What to work on: The data below holds the lines to copy: everything from the line containing "[+34 930 13 64 19] (619, 2432)" to the line containing "grupos grandes", both ends included, set down exactly.

Data provided:
──────────

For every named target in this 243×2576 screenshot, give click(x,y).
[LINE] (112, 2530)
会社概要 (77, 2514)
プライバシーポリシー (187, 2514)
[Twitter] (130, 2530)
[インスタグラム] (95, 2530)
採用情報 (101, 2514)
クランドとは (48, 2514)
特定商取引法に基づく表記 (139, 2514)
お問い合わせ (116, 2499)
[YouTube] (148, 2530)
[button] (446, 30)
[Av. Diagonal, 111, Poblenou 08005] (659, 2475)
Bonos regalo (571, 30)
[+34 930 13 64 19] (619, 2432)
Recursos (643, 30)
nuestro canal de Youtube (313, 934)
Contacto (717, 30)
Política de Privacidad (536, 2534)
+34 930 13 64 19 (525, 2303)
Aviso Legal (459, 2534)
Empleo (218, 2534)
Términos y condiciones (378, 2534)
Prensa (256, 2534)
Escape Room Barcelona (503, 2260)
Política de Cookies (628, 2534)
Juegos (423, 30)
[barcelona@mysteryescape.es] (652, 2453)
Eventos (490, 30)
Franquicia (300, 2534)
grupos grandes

──────────

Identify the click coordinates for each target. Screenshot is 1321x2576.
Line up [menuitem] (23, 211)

──────────

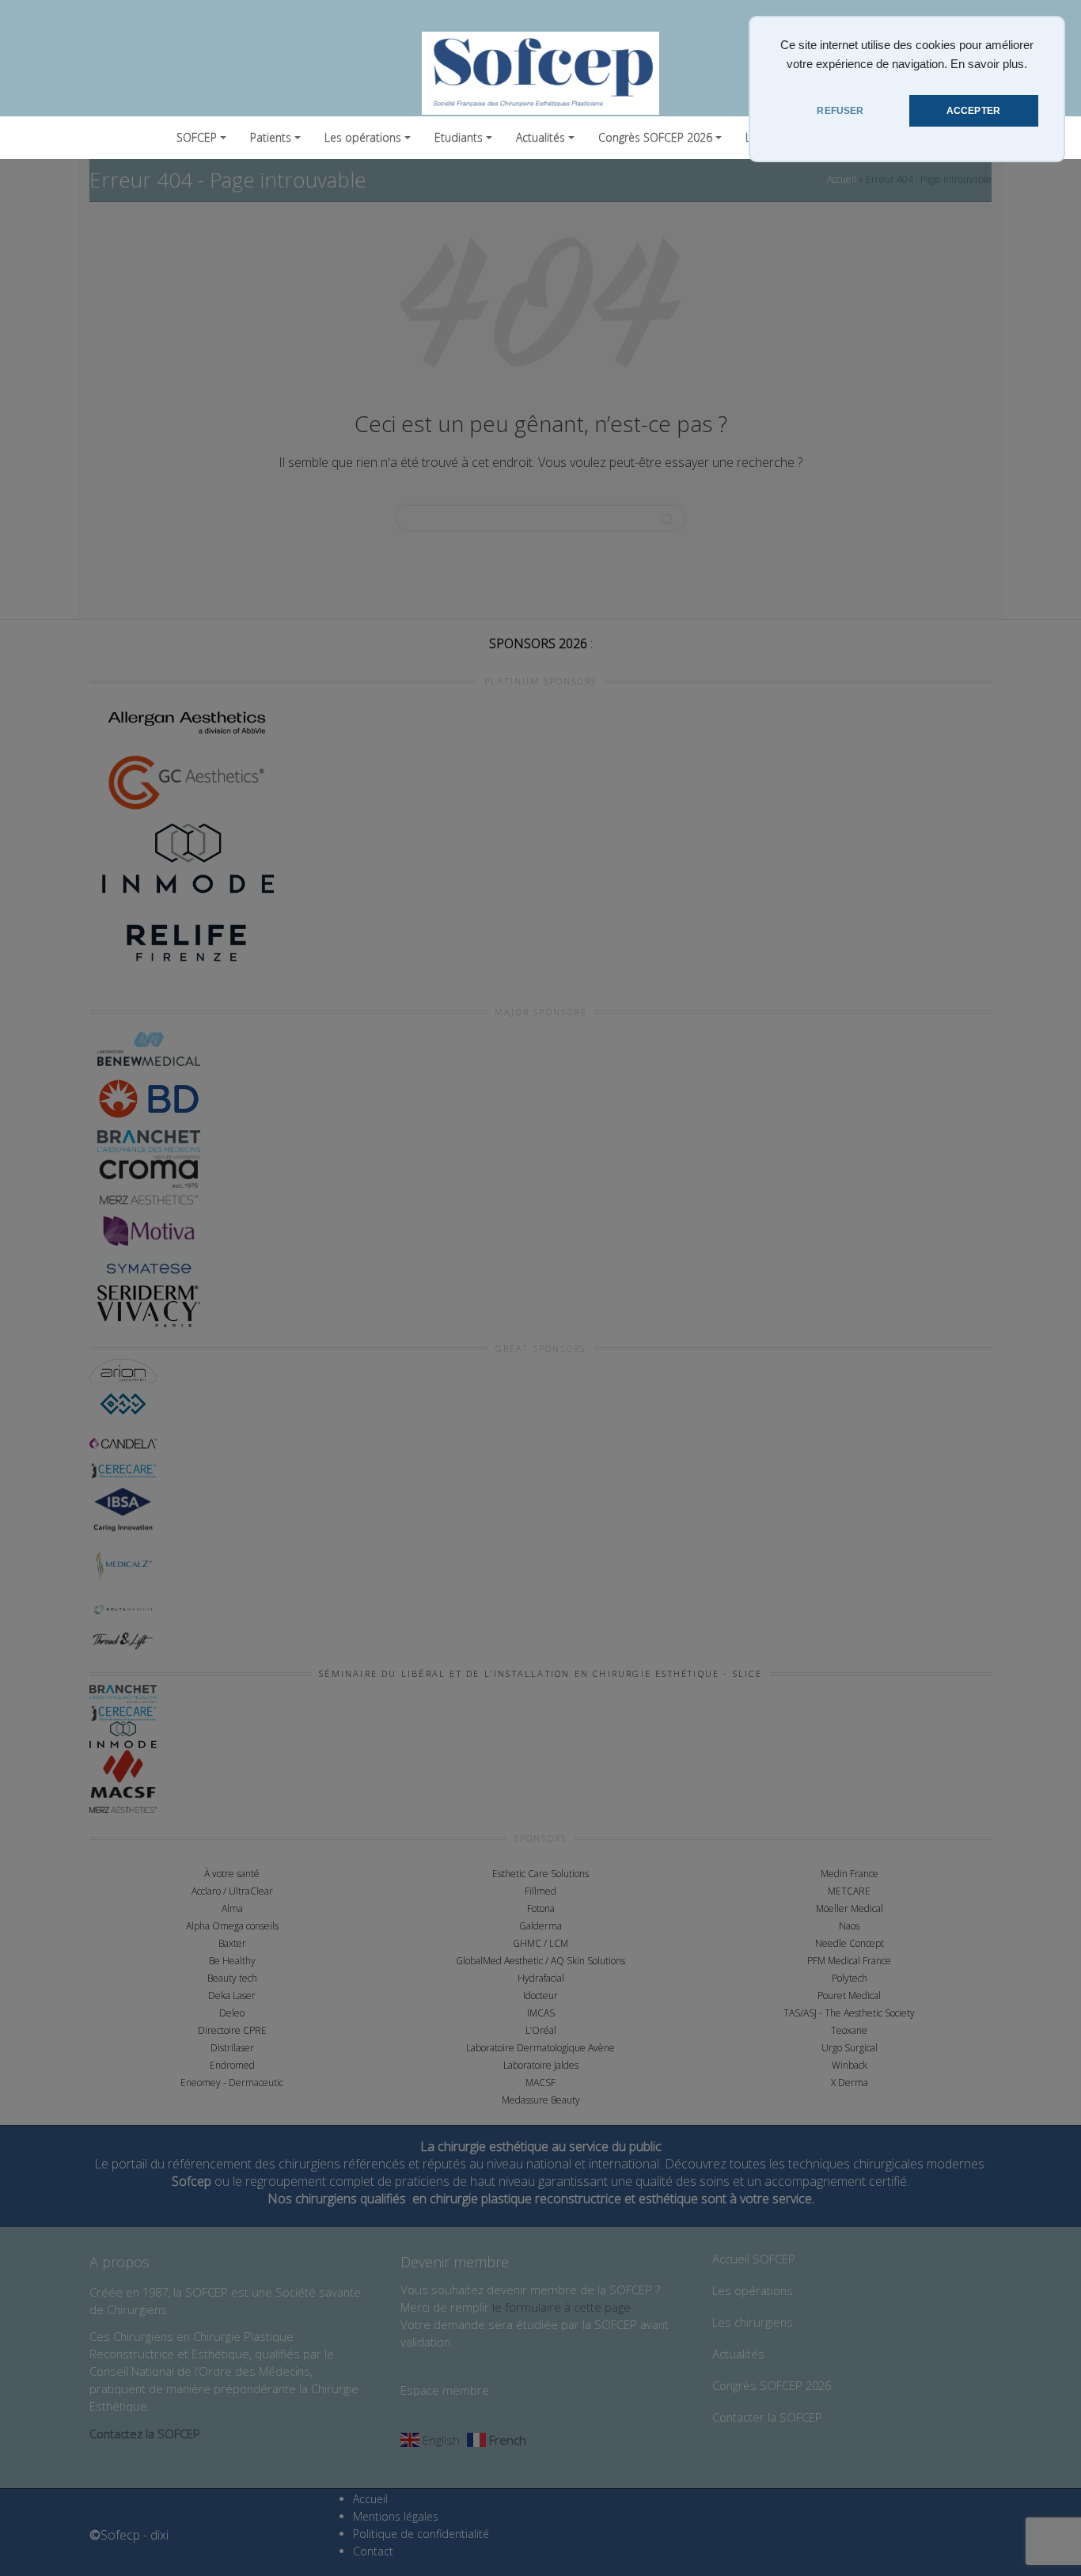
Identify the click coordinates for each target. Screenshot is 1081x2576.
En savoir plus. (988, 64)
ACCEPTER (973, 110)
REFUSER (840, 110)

──────────

Solution:
[+34 930 13 64 19] (619, 2432)
Recursos (643, 30)
nuestro canal de Youtube (313, 934)
Contacto (717, 30)
Política de Privacidad (536, 2534)
+34 930 13 64 19 (525, 2303)
Aviso Legal (459, 2534)
Empleo (218, 2534)
Términos y condiciones (378, 2534)
Prensa (256, 2534)
Escape Room Barcelona (503, 2260)
Política de Cookies (628, 2534)
Juegos (423, 30)
[barcelona@mysteryescape.es] (652, 2453)
Eventos (490, 30)
Franquicia (300, 2534)
grupos grandes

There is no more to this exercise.